Research funded by the company in 2016 and subsequent research published in the Journal of Pain Research in 2017 showed that AnestaGel-P delivered a statistically greater analgesic effect on rats at 24 and 48 hours post-surgical incision than Exparel, a leading non-opiate analgesic used to treat post-operative pain. Both drugs contain the anesthetic bupivacaine, but AnestaGel-P’s peanut butter-like viscosity keeps it from migrating from the injection site, making it more precise. Its molecular structure also dissolves bupivacaine in a way so the drug is “tunable” in its delivery rate, duration and stability. InSitu Biologics is now preparing phase one of a clinical study. 

“AnestaGel improves upon what’s already on the market for post-operative pain and has numerous other clinical applications. Pain is a huge issue, and the conditions that cause it can be very expensive to treat.”

According to the National Institutes of Health, pain affects more Americans than diabetes, heart disease and cancer combined. Opioid use has increased to a crisis level since the late 1990s. Opioid overdoses killed more than 47,000 people in 2017. 

“Industry estimates the number of pills that patients go home with post-surgery amounts to over one billion annually,” he says. “Sustained-release anesthetics have the potential to reduce that by 300 million.

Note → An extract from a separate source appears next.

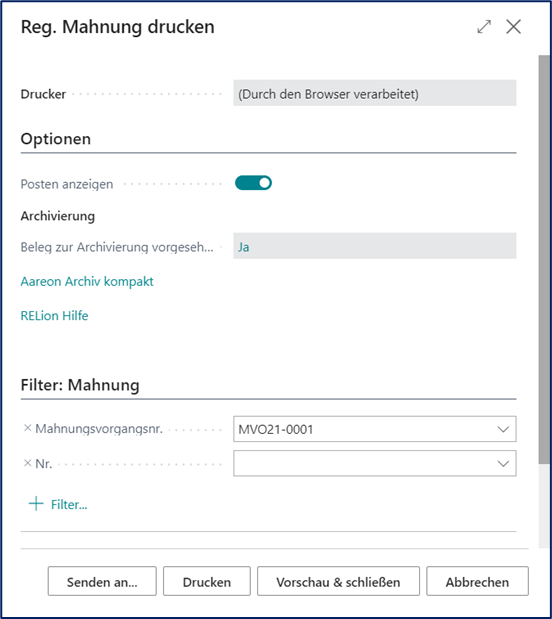Screen dimensions: 552x619
Task: Click the Senden an... button
Action: pyautogui.click(x=102, y=581)
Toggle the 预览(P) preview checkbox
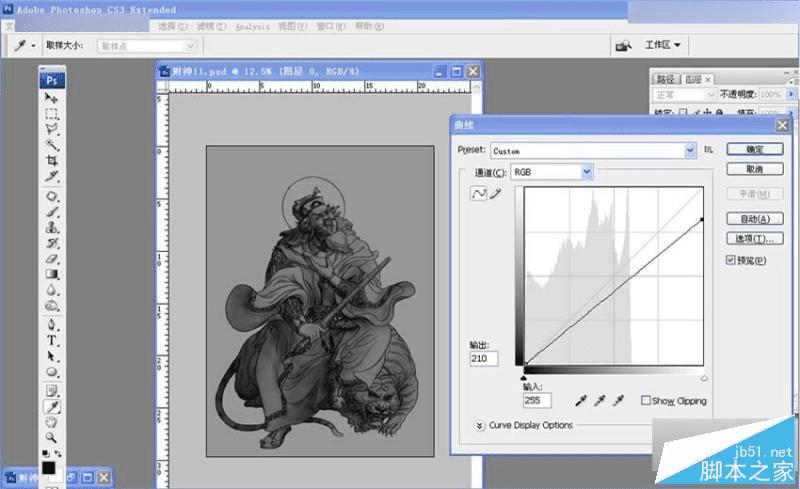The height and width of the screenshot is (489, 800). 732,261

Those are pills that can’t be abused or contribute to overdose.” 

A physiatrist who is board-certified in physical medicine and rehabilitation and pain management, Sipple describes InSitu’s product developments as “a tangible example of what can be done on a relative shoestring by repurposing existing technologies.” Its new drugs utilize hydrogel technology developed by the Cleveland Clinic to produce artificial cartilage but that wasn’t applied to other purposes. 

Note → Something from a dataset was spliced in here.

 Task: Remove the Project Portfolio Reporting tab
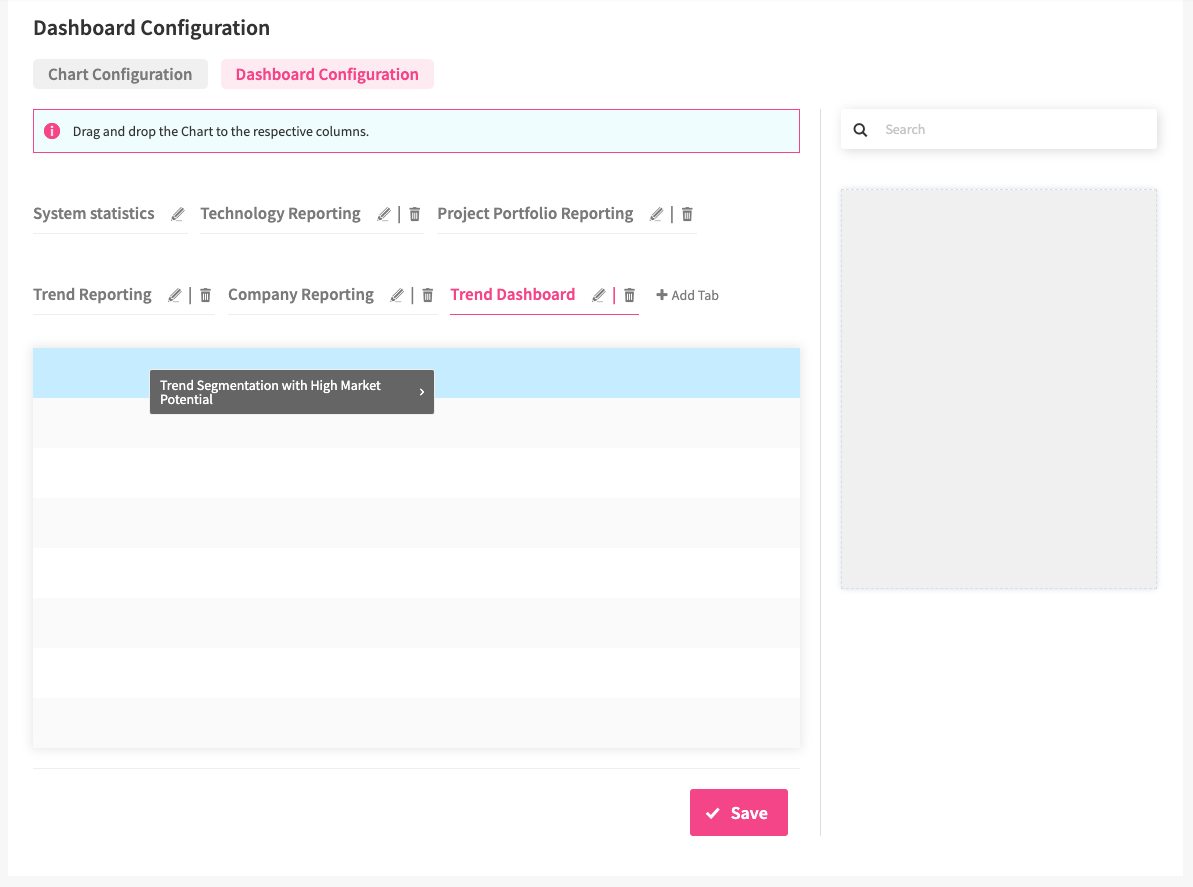tap(688, 214)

“It’s like the 3M Post-it Note,” he says, referencing the ubiquitous squares of sticky paper. A 3M Corp. scientist developed the light adhesive in 1974, but it wasn’t until years later that a colleague found a purpose for it. 

Sipple’s interests go beyond patient care and pain management. He serves on the board of the Society for Brain Mapping and Therapeutics (SBMT), a nonprofit alliance of physicians, scientists, engineers, government and non-governmental agencies seeking rapid introduction of therapeutics for brain and spine disorders. In May he participated in discussions at the White House advocating for SBMT’s proposed Brain Technology and Innovation Park Initiative, which would generate public and private funding for the society’s efforts. 

Last November, Sipple was among the speakers at the fifth annual conference in Buenos Aires, Argentina, of the Neuroscience-20 Group. SBMT and the Brain Mapping Foundation established N-20 as the world’s first think tank for basic, translational and clinical discoveries in the field. He spoke again at N-20 in Osaka, Japan, this past June. 

“It’s very humanizing to see that people all over the world unified by the common human experience of someone they love with Parkinson’s disease, Alzheimer’s disease and other neurological conditions. They take a significant emotional toll and cost $13 trillion worldwide.” 

Sipple may have inherited his entrepreneurial bent from his father, Ralph Sipple, who held several patents, including relating to video on demand services. Daniel Sipple also has a patent pending for a “smart” needle that injects directly into the spinal cord, reducing the inflammatory damage from spinal cord injury. 

“I hope to have an impact and leave a legacy in the treatment of spinal cord injury,” he says. “The humanistic and social cost of this condition is begging for innovation.”